Passados 45 dias de cadeia, terminou a Copa Mundial de Futebol com direito a roleta russa para cada gol adversário contra o Brasil. Dos vinte e poucos presos alguns foram torturados, deixaram uma estudante paralítica em crise paranoide após espancamento na Polícia Federal e no DOPS de Brasília, desapareceram alguns militantes de partidos clandestinos, outros fugiram para a Argentina e Uruguai onde se tornaram operários nas indústrias automotivas, outros foram ameaçados de serem explodidos com granadas na boca em lugares afastados do cerrado junto ao Pelotão de Infantaria do exército (PIC), e mais “várias coisas como essas”.
Os estudantes presos pela “denúncia” dos esbirros da ditadura enfrentaram processos pela Lei de Segurança Nacional que se(os) arrastaram durante anos, infernizando a vida dos que tinham sido perseguidos. Um deles, dos mais humanos e sensíveis, veio a se suicidar anos depois quando voltou ao Brasil, conseguiu ser readmitido e formou-se, logo em seguida atirou-se de uma janela do prédio do Hospital de Base do DF.
O “espião da UnB” de 2020 deve seu perfil atual a esse passado abjeto e nojento. Não é menos nojento por que também deve ser identificado por qualquer pessoa que seja capaz de passar no Exame Nacional do Ensino Médio. Quem sabe esse estúpido ladrão do dinheiro público tenha até passado no ENEM. Pode até compartilhar com professores, alunos e funcionários regulares da UnB sua missão “secreta”, que qualquer pessoa comum identifica e isola.
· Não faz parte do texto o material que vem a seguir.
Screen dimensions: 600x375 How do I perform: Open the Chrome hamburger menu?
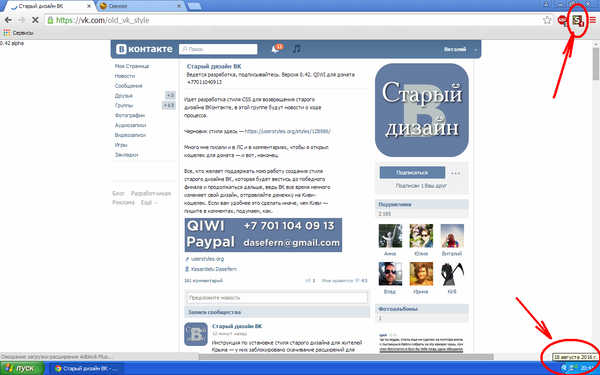click(593, 20)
Que vá juntar-se aos seus antepassados de memória lambuzada com fezes e sangue. Que um dia devolva o salário que recebe por que é roubado dos trabalhadores que foram massacrados com a reforma trabalhista e previdenciária dos esbirros da ditadura atual – Guedes, Maia e Alcolumbre. Que um dia prestem contas desse crime contra o direito público e contra a democracia, e tenham a dignidade de não se matarem para enfrentar o clamor contra seu papel ruim contra a democracia e o povo, de quem roubaram seus salários.